But topological spaces have some relatively unusual properties-not shared by algebraic things like groups or vector spaces (or sets-)summed up by the slogan that the first isomorphism theorem does not hold. In particular, injective maps aren't necessarily homeomorphisms onto their image. The latter are clearly interesting, so we look for some kind of abstract characterization of why they're interesting, and the answer I'm offering is that they're extremal. The general definition is that $f:X\to Y$ is an extremal monomorphism if, whenever $f=g\circ e$ for $e:X\to Z,g:Z\to Y$ with $e$ an epimorphism, $e$ is actually an isomorphism (a general word which means bijection when interpreted in sets, homeomorphism when interpreted in topological spaces.)

If you think about it for a minute, you'll find that this definition reads strangely when $X,Y,Z$ are sets and $f,g,e$ arbitrary functions: $f$ is an injection and $e$ a surjection, so that certainly $e$ is a bijection. And indeed all monomorphisms of sets are extremal, but this is not so for topological spaces! It's a good exercise to prove that the extremal monomorphisms where $X,Y,Z$ are topological spaces and $f,g,e$ continuous functions are exactly the embeddings. Use the fact that the identity map from $(X,\tau)$ to $(X,\tau')$ is an epimorphism but not a homeomorphism whenever $\tau'$ is strictly coarser than $\tau$.

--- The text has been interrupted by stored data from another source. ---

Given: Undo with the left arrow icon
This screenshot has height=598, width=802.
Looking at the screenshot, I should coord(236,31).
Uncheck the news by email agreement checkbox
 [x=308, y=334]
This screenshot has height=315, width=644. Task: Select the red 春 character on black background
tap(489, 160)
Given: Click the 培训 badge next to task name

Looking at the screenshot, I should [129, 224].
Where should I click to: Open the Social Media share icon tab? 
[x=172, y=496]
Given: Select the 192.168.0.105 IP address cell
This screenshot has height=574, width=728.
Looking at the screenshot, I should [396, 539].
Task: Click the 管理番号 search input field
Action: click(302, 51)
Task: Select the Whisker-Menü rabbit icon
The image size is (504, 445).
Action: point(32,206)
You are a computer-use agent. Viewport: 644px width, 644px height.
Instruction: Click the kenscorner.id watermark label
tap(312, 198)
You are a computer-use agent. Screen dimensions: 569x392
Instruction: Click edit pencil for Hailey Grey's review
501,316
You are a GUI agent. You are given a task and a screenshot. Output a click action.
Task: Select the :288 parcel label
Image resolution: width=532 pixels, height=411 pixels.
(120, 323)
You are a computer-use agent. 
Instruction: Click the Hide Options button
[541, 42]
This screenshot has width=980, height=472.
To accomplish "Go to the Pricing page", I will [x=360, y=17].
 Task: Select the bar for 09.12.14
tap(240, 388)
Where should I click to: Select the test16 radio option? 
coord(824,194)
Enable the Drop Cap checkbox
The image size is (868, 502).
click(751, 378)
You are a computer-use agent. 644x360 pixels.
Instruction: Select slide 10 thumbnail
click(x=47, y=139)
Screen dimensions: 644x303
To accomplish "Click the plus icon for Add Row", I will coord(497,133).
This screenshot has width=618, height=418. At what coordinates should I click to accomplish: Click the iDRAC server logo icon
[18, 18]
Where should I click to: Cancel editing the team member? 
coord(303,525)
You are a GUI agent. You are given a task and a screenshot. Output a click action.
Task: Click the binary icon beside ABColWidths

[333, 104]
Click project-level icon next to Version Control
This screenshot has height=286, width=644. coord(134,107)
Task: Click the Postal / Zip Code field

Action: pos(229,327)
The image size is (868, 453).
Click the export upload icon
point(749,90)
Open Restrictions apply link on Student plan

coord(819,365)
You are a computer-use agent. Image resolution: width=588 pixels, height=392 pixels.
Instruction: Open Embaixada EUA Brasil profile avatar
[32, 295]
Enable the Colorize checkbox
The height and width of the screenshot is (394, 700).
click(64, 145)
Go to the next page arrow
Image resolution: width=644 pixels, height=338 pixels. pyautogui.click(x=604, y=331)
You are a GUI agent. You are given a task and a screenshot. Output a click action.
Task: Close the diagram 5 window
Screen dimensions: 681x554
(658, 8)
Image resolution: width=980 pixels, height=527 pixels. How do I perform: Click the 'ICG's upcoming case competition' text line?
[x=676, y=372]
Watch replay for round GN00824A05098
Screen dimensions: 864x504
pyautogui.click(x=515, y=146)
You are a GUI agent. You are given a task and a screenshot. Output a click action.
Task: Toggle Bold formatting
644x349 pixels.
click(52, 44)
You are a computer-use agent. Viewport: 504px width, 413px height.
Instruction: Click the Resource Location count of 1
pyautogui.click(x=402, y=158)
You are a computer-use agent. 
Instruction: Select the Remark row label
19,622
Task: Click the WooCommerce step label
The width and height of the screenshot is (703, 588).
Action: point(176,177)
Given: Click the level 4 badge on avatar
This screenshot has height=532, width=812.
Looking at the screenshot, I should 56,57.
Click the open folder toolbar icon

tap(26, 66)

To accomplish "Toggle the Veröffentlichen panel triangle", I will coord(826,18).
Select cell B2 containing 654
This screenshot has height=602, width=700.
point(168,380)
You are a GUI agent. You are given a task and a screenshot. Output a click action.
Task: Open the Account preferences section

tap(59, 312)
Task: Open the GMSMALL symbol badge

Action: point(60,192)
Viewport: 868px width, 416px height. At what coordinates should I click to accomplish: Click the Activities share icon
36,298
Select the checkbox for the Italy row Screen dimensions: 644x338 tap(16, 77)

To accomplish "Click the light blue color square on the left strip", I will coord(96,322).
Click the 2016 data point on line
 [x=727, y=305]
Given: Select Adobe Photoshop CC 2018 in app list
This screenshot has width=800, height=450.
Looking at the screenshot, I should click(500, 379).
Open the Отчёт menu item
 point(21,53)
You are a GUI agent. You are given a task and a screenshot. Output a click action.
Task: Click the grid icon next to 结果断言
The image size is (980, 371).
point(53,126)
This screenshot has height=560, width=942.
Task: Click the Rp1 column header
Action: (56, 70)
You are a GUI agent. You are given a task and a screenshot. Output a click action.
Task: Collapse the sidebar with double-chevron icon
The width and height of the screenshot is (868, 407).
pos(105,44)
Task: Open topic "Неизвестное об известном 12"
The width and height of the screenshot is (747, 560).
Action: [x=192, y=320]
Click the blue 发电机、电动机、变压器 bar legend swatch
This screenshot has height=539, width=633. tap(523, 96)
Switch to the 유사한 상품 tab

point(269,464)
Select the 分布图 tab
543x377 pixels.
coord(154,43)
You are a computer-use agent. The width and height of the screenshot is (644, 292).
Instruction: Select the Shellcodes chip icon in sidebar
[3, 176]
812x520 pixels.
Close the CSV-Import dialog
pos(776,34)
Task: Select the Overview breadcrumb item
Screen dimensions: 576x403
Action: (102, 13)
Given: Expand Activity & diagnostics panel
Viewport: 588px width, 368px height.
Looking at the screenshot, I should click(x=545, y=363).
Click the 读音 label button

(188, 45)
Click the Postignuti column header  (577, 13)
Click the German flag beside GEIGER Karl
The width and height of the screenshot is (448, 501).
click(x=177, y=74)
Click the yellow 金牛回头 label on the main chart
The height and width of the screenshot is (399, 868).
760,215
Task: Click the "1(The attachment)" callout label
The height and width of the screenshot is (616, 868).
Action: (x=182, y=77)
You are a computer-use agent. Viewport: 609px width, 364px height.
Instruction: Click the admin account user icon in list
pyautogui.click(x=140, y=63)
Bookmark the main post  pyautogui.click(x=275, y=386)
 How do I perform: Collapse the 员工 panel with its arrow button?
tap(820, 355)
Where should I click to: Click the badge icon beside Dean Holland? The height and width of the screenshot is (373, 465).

It's a general principle that whenever you have a notion defined entirely in terms of arrows, like monomorphism or extremal monomorphism, you have a dual property gotten by turning all the arrows around: this is the basic duality of category theory. When we turn the arrows around in the definition of monomorphism, we get the notion of epimorphism, and when we do the same for extremal monomorphisms, we get the notion of extremal epimorphism: $f:X\to Y$ is an extremal epimorphism if whenever $f=g\circ e$ and $g$ is a monomorphism, then $g$ is an isomorphism. And in topological spaces, this notion is exactly that of quotient map!

So the upshot is that we like injections and surjections, and have various generalizations of them, many of which end up being interesting in any new context we begin to study. And there's always a duality between such generalizations extending the duality between monomorphisms and epimorphisms. So as soon as you notice embeddings are interesting, you can immediately begin searching for quotient maps! Of course, that's a ludicrously ahistorical description, but it's conceptually not entirely useless.

For completeness' sake, let me mention that I could have also told this whole story with regular monomorphisms and epimorphisms, which are the analogue of normal subgroups (and quotient groups) from group theory. In general these are much stronger than extremal mono/epis, but in the case of spaces they coincide.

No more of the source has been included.